(Stored data)
^^^^

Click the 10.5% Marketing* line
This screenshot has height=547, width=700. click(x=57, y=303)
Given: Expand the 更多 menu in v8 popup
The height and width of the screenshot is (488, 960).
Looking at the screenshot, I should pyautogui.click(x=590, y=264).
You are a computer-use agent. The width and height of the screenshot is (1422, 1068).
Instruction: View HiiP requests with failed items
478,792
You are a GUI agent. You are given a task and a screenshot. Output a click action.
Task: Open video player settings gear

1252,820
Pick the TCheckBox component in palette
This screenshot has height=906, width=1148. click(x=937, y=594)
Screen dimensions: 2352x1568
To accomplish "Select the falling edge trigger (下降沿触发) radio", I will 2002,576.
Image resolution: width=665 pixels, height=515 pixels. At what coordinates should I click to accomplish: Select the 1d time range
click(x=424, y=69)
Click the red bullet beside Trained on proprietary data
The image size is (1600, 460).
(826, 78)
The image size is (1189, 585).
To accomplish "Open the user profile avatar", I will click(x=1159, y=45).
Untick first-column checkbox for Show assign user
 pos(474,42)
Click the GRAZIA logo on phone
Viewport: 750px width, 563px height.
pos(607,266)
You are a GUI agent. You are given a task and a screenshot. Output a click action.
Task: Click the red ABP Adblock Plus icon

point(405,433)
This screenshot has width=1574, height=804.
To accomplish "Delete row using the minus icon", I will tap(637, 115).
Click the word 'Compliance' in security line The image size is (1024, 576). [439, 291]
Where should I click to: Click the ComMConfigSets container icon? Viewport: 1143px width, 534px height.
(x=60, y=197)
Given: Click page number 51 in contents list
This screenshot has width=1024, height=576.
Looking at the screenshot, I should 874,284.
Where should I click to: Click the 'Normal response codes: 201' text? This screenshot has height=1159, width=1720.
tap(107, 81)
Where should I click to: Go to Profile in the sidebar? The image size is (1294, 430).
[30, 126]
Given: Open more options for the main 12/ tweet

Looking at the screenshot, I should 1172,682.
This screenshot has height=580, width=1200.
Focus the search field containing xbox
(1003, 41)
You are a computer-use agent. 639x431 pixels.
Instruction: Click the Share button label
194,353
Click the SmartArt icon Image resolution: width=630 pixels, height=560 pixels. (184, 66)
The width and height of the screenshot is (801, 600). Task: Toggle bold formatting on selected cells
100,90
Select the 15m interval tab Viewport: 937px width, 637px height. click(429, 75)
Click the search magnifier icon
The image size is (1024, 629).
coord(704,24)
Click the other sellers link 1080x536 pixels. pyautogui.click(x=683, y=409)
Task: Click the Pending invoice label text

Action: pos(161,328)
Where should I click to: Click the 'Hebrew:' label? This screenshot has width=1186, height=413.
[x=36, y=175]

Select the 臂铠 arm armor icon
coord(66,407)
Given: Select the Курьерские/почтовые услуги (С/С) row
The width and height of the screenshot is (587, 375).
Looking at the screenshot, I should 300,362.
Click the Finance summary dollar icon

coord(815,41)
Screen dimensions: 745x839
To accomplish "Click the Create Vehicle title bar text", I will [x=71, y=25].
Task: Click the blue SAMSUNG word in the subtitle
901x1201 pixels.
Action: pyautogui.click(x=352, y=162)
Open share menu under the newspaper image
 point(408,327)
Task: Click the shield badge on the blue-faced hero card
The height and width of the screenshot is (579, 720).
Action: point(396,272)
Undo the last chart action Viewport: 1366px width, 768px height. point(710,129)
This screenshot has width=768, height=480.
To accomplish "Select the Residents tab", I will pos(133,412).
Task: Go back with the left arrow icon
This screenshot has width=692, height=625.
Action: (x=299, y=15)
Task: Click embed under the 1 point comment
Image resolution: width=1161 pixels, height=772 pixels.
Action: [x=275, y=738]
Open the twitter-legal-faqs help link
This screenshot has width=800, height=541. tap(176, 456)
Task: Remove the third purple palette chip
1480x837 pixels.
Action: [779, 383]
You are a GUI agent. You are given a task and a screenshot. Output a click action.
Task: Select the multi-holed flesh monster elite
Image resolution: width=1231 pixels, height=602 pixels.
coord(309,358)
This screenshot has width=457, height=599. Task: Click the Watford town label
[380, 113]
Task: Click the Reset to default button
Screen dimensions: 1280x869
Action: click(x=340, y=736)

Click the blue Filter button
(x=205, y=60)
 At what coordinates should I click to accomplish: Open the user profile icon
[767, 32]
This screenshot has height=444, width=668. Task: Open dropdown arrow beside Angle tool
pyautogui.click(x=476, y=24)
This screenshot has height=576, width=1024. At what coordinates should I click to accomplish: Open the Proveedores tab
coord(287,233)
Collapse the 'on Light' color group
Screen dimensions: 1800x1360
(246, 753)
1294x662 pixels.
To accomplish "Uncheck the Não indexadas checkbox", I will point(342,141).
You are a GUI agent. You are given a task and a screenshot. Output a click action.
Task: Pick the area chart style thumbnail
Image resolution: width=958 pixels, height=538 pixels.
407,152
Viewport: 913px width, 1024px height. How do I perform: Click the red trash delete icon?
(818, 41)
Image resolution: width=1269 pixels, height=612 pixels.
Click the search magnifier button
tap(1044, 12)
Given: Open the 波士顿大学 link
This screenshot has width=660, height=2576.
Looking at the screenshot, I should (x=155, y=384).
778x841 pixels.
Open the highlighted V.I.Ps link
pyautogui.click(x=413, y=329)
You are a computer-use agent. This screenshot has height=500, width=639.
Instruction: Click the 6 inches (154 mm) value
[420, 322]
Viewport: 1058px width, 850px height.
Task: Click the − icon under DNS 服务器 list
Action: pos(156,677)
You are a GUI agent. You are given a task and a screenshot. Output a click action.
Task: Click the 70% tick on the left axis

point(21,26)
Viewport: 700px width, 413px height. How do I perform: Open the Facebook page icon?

^^^^

◆ ACTIVITY
After reading the records above, say how many lines hold the string "chart", using only a number.

◆ EXPECTED ANSWER
2